Quintell Hill, SEBTS alumnus and pastor of Multiply Church, shares the impact of SEBTS on his life and ministry.
Southeastern Baptist Theological Seminary (SEBTS) welcomed Southeastern Society (SES) members to campus for a two-day meeting April 8-9. Donors heard from students, staff and faculty about the many ways their giving is making a difference in the lives of students and those they serve.
Thursday night, donors gathered for a time of worship and encouragement from alumni pastoring throughout North Carolina. Alumni included Jordon Willard, Quintell Hill and Will Harris, who answered the question: How has Southeastern impacted you, your congregation and the nations? Testimonies spoke of the significant blessing and challenge that a SEBTS education had and continues to have on them.
Willard, senior pastor of First Baptist Church Weddington, N.C., explained how SEBTS equipped him to serve various churches throughout the state and lead them to be missions-oriented. Willard is a three-time graduate from SEBTS, receiving his Bachelor of Arts in 2011, Advanced MDiv in 2015, and DMin in 2020.
“Every classroom is a Great Commission classroom because every professor is a Great Commandment professor,” said Willard, noting that his professors taught him expository preaching and what it meant to make disciples of all nations. The lessons learned in the classroom have translated into the churches he has led over the years as his congregations have grown in their giving and going.
Hill, lead pastor and planter of Multiply Church in Monroe, N.C., also shared the impact of SEBTS on his life and ministry. Hill graduated from SEBTS in 2014 and told donors that it was at SEBTS where he began to understand what living out the Great Commission looked like in practice.
“God opened my eyes to what it means to be on mission here [at SEBTS],” said Hill.
Hill encouraged donors to remember that they are “rope holders” like Andrew Fuller was for missionary pioneer William Carey.
Harris, lead pastor of Mount Carmel Baptist Church in Asheville, concluded the evening by sharing how SEBTS equipped him to serve a religiously and ethnically diverse community, where 26 people groups are represented within one mile of his church.
“I’ve been told you can teach what you know, but you can only reproduce what you are,” said Harris, a 2015 MDiv graduate. “The faculty at Southeastern are producing men and women with strong convictions and tender hearts [to be] faithful ministers of King Jesus.”

SEBTS President Danny Akin addresses donors at a banquet April 9.
SES members spent time on Friday hearing from SEBTS President Danny Akin.

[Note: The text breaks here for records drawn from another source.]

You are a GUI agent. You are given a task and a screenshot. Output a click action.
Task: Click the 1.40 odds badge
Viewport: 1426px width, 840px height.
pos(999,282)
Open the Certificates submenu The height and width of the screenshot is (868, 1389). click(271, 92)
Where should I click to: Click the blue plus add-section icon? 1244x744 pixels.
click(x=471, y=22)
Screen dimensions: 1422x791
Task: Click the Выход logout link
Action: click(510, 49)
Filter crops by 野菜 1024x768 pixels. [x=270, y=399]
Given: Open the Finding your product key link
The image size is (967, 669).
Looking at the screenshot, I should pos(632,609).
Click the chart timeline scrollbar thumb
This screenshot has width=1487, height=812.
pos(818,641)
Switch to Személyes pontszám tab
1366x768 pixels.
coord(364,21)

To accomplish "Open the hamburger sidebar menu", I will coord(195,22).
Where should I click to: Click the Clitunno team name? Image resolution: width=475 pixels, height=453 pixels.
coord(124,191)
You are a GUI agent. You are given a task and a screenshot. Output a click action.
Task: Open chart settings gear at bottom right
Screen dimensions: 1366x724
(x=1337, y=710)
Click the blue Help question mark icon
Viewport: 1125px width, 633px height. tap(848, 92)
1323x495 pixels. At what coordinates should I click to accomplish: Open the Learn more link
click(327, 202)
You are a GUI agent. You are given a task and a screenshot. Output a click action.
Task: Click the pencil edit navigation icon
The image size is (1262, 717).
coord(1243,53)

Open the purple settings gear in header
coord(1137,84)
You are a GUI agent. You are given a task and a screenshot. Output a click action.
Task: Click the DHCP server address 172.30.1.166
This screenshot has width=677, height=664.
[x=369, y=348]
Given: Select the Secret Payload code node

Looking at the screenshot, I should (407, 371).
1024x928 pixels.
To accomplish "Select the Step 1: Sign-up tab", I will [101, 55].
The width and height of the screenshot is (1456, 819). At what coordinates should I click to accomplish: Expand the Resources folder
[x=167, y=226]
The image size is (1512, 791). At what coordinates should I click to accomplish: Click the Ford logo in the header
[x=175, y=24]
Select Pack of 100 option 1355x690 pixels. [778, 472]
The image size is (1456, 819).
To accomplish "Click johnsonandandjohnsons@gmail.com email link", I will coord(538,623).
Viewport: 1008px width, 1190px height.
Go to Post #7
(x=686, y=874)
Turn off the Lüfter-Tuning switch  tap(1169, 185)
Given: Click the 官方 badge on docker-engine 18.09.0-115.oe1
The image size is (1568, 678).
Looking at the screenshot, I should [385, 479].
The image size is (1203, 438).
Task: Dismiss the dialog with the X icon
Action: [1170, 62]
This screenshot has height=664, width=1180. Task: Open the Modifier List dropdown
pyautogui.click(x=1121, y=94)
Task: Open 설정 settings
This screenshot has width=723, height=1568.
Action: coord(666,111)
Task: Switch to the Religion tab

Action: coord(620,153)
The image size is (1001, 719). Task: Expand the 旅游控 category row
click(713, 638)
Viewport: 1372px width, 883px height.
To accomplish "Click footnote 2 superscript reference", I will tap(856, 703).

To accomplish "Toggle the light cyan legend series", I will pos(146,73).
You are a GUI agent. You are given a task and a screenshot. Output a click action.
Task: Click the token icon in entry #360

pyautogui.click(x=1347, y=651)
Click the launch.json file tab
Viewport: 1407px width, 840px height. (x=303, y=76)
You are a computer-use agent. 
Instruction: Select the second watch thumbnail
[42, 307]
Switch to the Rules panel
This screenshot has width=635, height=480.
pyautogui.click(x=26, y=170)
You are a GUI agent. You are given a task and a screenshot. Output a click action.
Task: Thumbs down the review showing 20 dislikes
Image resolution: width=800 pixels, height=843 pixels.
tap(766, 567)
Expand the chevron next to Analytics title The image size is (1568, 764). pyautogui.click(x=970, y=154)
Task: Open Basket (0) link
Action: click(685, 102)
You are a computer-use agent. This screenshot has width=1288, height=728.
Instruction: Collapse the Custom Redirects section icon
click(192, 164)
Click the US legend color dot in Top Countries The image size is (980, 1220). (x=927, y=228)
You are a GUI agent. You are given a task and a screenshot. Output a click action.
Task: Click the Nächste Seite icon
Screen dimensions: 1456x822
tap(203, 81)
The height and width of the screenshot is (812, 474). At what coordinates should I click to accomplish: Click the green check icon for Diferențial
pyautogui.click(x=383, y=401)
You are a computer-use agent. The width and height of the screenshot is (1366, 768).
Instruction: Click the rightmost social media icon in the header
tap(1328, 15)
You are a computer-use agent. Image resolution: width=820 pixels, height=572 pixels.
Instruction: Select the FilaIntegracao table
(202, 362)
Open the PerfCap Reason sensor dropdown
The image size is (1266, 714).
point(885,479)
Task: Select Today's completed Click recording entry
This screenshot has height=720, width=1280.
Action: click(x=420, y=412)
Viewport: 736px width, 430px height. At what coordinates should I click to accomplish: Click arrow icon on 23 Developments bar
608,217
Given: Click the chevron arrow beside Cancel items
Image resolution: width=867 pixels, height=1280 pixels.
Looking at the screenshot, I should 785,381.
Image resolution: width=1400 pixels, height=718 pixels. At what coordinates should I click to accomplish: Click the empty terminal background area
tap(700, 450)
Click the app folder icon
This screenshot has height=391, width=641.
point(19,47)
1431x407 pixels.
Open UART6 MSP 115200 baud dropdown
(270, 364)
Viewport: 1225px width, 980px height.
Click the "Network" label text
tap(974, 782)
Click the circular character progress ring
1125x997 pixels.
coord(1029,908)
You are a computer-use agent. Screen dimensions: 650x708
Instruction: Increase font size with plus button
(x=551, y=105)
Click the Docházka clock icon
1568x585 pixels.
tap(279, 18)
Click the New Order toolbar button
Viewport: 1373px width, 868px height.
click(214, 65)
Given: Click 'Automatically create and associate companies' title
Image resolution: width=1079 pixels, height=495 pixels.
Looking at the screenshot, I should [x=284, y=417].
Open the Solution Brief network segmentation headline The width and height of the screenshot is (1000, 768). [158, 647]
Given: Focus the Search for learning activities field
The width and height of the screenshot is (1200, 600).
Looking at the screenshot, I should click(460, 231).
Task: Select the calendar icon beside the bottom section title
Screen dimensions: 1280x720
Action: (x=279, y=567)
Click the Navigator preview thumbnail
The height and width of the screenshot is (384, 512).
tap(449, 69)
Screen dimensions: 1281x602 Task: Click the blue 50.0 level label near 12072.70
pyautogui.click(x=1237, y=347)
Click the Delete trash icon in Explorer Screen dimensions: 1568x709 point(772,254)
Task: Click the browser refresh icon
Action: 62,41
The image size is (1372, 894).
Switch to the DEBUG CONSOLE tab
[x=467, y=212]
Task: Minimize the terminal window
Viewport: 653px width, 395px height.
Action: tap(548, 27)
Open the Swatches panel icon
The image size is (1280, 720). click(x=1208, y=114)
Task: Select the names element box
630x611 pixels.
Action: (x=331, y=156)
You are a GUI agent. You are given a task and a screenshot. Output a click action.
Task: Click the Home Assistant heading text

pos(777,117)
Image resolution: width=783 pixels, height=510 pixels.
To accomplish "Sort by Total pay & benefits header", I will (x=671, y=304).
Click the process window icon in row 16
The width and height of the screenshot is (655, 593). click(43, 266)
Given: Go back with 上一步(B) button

He updated donors on his family as well as institutional news, including increased enrollment. Akin told donors that nine faculty members will be retiring this year, and nine new trustees will join the board this June.
Following Akin’s presidential update, donors heard from a panel of three students.
Jonathan Six, director of Financial and Alumni Development, reported on the For the Mission campaign, noting that SEBTS has reached 65% of their total goal. The breakdown of each category of the campaign includes:
- For the Students: 155%
- For the Faculty: 86%
- For the Campus: 35%
- For the Cause (Southeastern Fund): 75%
“COVID couldn’t stop the advancement of the gospel,” said Six. “COVID didn’t stop the advancement of our campaign by God’s grace. The future is bright, [and] the mission endures.”
Donors also had the opportunity to experience gospel-centered classroom instruction at SEBTS. Under the banner of “Know, Grow, and Go,” donors heard lectures from Ronjour Locke, Kristin Kellen, Tate Cockrell, and Greg Mathias on Bible exposition, counseling, and missions.
SES members, faculty and staff celebrated all that God has done in the midst of trials over the past year at a banquet held April 9 at Richland Creek Community Church. SEBTS alumnus Jason VonBehren shared his testimony of coming to Christ, how he came to SEBTS and how he seeks to fulfill the Great Commission by pursuing church revitalization in Greenville, S.C.
Akin encouraged donors at the banquet to continue “holding the rope” so that more students can be trained and sent out to go to the nations. Akin noted that to stay the course and finish the mission well, SEBTS must maintain doctrinal fidelity, commitment to thorough ministry preparation and an invitation for others to support the mission of SEBTS.
“We believe that for our seminary to move forward into the future and be equipped to engage an ever-increasing student body, we’re going to need brothers and sisters like you who pray, who give, and who enable us to send,” said Akin.
“You are a key link in the chain that gets people started in their education and then sends them to the furthest corners of the earth and to the needy places here in North America.”
SES members give at least $1,000 to SEBTS each year and partner with the school to help train students in living out the Great Commission wherever they go. Every year 75% of charitable giving to SEBTS comes from Southeastern Society members.
(EDITOR’S NOTE – This story first appeared on sebts.edu. Reprinted with permission.)